++++ INPUT MATERIAL ++++
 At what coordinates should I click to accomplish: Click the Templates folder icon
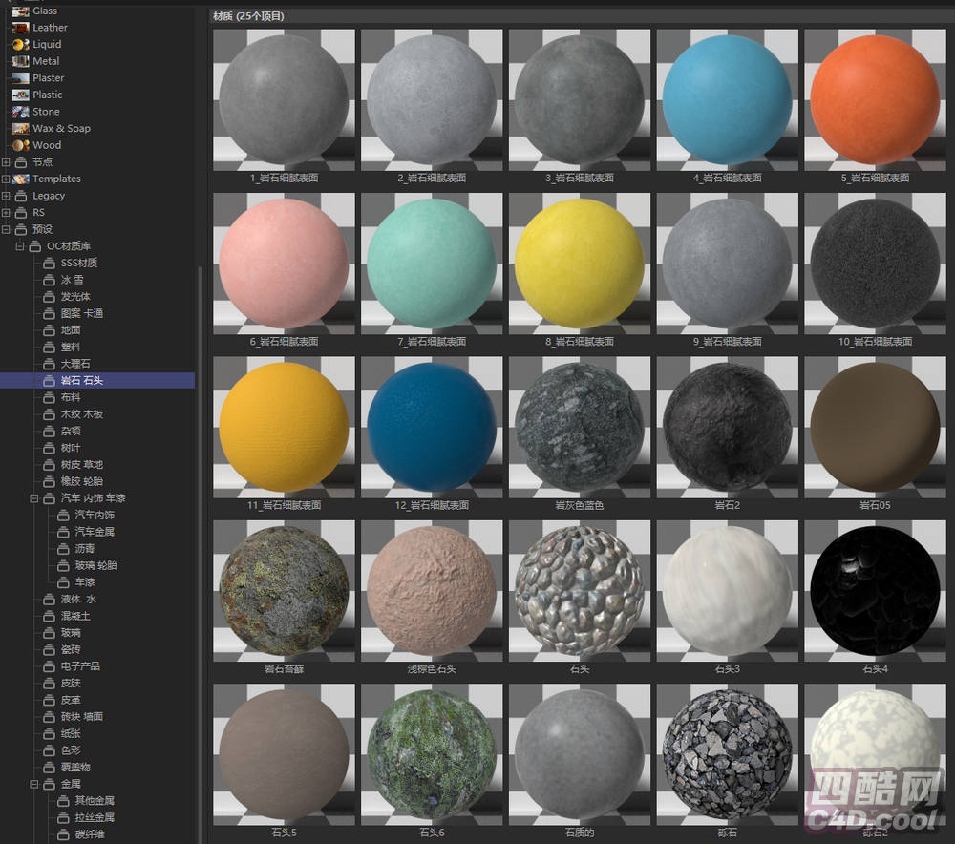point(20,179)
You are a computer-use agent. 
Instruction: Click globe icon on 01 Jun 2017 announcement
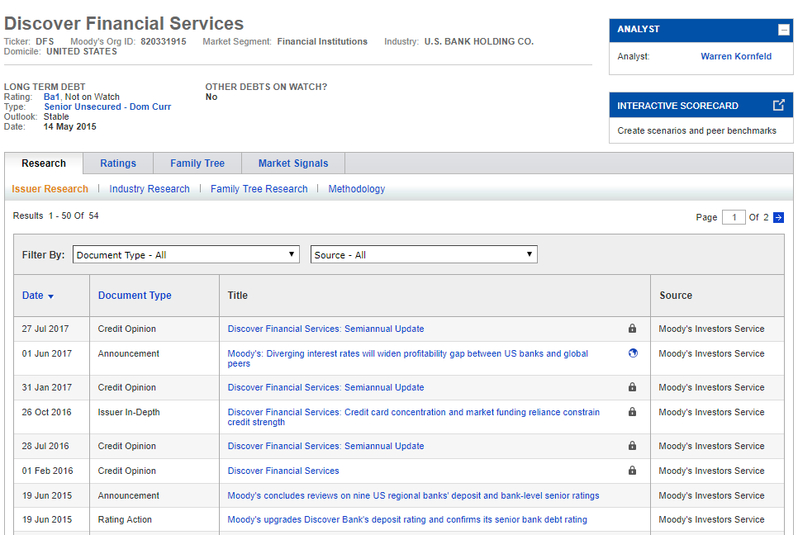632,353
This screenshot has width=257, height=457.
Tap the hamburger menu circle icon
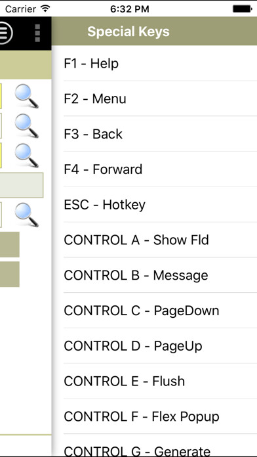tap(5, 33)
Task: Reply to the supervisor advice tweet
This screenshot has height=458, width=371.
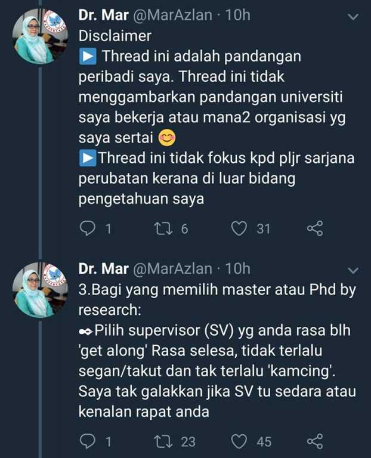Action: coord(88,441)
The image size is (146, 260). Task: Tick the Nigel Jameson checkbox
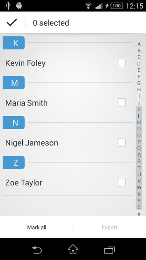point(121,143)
++++
WHAT THIS TASK INVOLVES →
Only the lines from the line with "This screenshot has height=458, width=371." through the end of the entries above, copied exactly and with both ends included, belong in the response; the pictures do not.

ANSWER AREA →
This screenshot has height=458, width=371.
Action: coord(88,441)
The image size is (146, 260). Task: Tick the Nigel Jameson checkbox
point(121,143)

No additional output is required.